• [EXERCISE PROMPT]
Reproduce the listing below, substituting "screen capture" for every occurrence of "screenshot" and keeping everything else the same. Omit the pictures from your answer.

[Page and screen pointing listing]

===============

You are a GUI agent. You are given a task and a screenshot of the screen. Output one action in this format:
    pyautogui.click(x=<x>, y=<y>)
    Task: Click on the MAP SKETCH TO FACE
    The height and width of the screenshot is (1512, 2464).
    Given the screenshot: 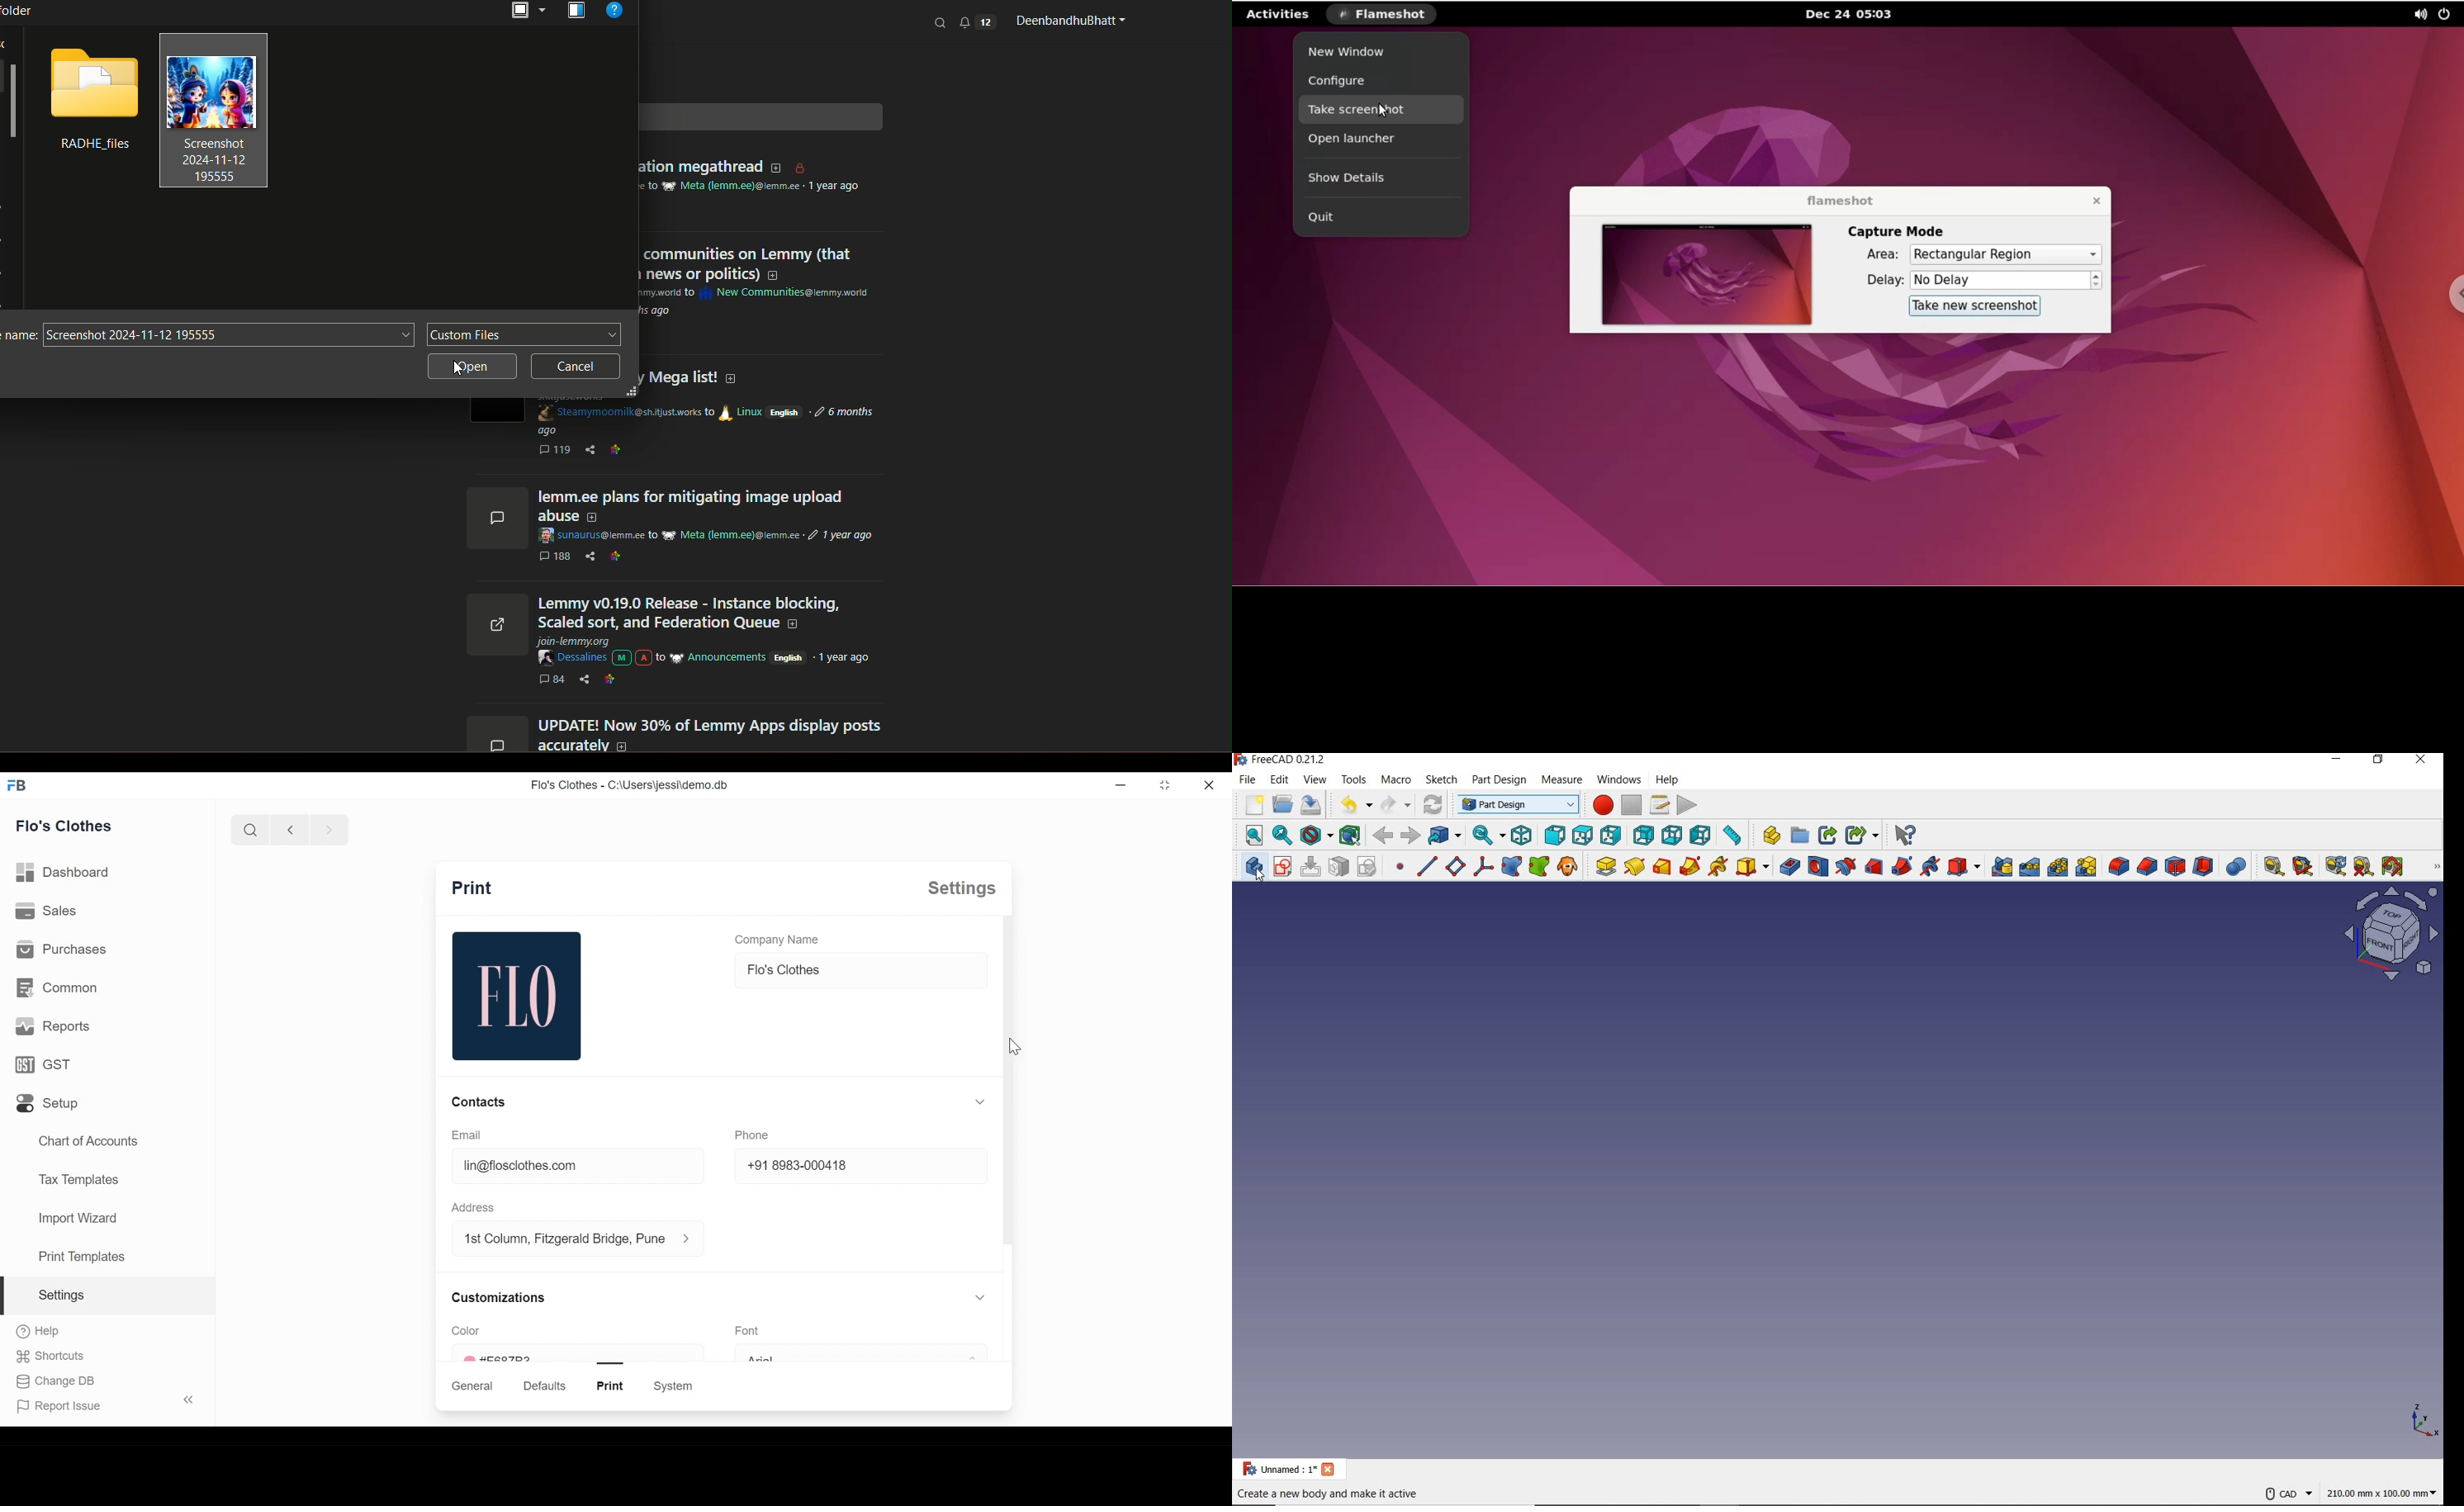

===============

• [RESPONSE]
You are a GUI agent. You are given a task and a screen capture of the screen. Output one action in this format:
    pyautogui.click(x=<x>, y=<y>)
    Task: Click on the MAP SKETCH TO FACE
    The height and width of the screen capture is (1512, 2464).
    Given the screen capture: 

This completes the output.